CONSIGNE 1 —
Traduisez en anglais cette phrase du texte sur Les Possédés : « Pour expliquer son comportement, on le dit fou. »

TEXTE PRÉSENTÉ —
== == ==
06/02/2017
Les Possédés, de Dostoïevski
Œuvre majeure de la littérature
Les Possédés
(Les Démons)
Pour comprendre le terrorisme et ses racines, la lecture du roman de Dostoïevski est fort utile. Dans une petite ville de province russe, alors que des conjurés envisagent de détruire la société, un jeune officier, Stavroguine, revient au pays et se fait remarquer par ses incartades. Pour expliquer son comportement, on le dit fou. Mais l’est-il vraiment, ou n’est-il pas plutôt habité par le Mal ? Les Possédés sont une œuvre majeure de la littérature dans laquelle Dostoïevski présente une galerie de portraits de révolutionnaires prêts à tuer au nom de la Cause.
Dans ce livre, l’histoire est racontée par un narrateur dont on ne connaît pas l’identité précise. On sait seulement qu’il s’agit d’un jeune fonctionnaire, M. G-v, qui rapporte les « événements étranges » qui se sont déroulés dans la petite ville de province qu’il habite. Les journaux de Saint-Pétersbourg ont relaté l’affaire, mais en exagérant les faits, que le narrateur, lui, tient à décrire fidèlement.
Le premier personnage à apparaître dans le récit s’appelle Stépane Trophimovitch Verkhovensky, un ancien professeur qui s’était enthousiasmé pour les « idées nouvelles ». Devenu veuf après quelques années de mariage, il fit la connaissance d’une femme à la forte personnalité, Varvara Pétrovna Stavroguine, veuve du général Stavroguine, l’un des plus gros propriétaires de la province. Elle prit Stépane Trophimovitch à son service pour assurer l’instruction de son fils unique, Nicolaï Vsévolodovitch.
Les années passèrent. Nicolaï Vsévolodovitch Stavroguine avait grandi et avait quitté la province pour faire une carrière d’officier. Un jour, il démissionna de l’armée et revint dans sa province. Voici tel qu’il apparut au narrateur au moment de son retour : « C’était un jeune homme de vingt-cinq ans, extrêmement beau ; […] c’était le plus élégant des gentlemen que j’eusse jamais rencontrés […]. Sa taille était au-dessus de la moyenne. Varvara Pétrovna le contemplait avec orgueil, mais aussi avec une certaine inquiétude. » Il faut dire que le jeune Stavroguine revenait au pays avec une fâcheuse réputation, due à son inconduite et à ses excès. Le narrateur allait lui-même être le témoin de l’une de ses incartades.
== == ==
CONSIGNE 2 —
Veuillez modifier les lignes du listing, depuis son début jusqu'à la ligne contenant « Viewport: 1456px width, 819px » incluse, en remplaçant « checkbox » par « toggle » sans rien changer d'autre. Ne donnez que ces lignes.

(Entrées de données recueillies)
== == ==
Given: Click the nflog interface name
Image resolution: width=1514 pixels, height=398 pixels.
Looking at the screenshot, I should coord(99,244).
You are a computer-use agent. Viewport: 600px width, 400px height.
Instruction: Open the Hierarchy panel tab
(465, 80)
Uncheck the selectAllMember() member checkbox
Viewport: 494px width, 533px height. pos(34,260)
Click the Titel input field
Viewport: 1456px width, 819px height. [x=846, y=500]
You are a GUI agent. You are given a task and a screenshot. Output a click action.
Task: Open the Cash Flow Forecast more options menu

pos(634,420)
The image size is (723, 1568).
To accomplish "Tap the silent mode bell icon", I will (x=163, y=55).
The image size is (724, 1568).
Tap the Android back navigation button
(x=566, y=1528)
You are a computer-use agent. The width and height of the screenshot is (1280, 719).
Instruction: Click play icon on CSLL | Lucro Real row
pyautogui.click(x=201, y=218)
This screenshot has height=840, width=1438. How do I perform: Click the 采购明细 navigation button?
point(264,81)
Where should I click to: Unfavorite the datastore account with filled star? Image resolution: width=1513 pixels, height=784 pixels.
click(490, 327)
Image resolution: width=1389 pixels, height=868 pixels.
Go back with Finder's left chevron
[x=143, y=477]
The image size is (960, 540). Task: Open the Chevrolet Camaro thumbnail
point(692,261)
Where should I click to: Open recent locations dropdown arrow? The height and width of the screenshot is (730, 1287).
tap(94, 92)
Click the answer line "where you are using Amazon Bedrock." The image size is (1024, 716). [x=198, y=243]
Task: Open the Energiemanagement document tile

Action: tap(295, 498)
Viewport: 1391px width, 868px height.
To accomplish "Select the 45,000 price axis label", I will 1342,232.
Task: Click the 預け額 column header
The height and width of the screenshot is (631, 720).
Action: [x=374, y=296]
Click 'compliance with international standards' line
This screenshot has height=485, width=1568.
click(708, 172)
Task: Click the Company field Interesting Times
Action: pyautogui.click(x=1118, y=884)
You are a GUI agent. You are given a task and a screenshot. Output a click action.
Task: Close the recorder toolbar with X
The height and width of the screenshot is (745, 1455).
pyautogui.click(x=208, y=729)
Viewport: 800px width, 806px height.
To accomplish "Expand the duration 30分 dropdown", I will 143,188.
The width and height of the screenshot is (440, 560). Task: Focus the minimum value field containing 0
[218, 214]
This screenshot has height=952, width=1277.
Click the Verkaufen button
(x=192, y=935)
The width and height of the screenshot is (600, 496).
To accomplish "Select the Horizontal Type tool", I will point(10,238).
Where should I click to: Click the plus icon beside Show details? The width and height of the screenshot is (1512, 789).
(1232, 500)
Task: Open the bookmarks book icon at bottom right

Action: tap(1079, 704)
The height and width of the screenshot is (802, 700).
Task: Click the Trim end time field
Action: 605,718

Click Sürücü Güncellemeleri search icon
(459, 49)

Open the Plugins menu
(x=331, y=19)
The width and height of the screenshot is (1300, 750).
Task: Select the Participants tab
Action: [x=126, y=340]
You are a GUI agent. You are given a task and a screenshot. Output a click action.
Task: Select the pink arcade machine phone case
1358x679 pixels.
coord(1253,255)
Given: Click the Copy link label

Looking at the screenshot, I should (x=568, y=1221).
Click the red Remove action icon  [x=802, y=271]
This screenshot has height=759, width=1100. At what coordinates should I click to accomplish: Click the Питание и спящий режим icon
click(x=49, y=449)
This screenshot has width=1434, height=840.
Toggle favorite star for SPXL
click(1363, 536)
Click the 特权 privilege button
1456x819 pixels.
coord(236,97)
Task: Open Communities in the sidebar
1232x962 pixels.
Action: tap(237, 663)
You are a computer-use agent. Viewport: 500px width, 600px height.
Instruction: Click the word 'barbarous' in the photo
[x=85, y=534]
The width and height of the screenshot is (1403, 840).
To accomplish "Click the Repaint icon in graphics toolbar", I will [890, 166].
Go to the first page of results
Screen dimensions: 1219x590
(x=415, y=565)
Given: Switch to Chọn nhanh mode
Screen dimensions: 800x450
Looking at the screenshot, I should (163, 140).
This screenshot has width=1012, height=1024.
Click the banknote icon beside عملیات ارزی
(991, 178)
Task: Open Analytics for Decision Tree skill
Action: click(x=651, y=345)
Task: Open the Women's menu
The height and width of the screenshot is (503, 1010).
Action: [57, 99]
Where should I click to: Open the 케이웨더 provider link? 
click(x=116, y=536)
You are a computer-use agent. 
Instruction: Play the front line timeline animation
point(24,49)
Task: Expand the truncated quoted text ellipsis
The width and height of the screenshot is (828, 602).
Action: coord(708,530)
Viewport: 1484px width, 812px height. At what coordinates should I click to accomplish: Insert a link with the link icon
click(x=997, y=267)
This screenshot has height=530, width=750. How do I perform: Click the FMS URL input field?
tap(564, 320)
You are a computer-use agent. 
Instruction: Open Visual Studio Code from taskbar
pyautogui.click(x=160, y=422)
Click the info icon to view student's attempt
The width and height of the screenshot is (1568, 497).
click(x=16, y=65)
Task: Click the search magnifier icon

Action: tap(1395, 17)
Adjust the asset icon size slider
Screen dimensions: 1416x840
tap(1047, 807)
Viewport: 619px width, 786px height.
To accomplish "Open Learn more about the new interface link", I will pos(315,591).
== == ==
CORRIGÉ 1 —
To explain his behavior, people say he is mad.

CORRIGÉ 2 —
Given: Click the nflog interface name
Image resolution: width=1514 pixels, height=398 pixels.
Looking at the screenshot, I should coord(99,244).
You are a computer-use agent. Viewport: 600px width, 400px height.
Instruction: Open the Hierarchy panel tab
(465, 80)
Uncheck the selectAllMember() member toggle
Viewport: 494px width, 533px height. pos(34,260)
Click the Titel input field
Viewport: 1456px width, 819px height. [x=846, y=500]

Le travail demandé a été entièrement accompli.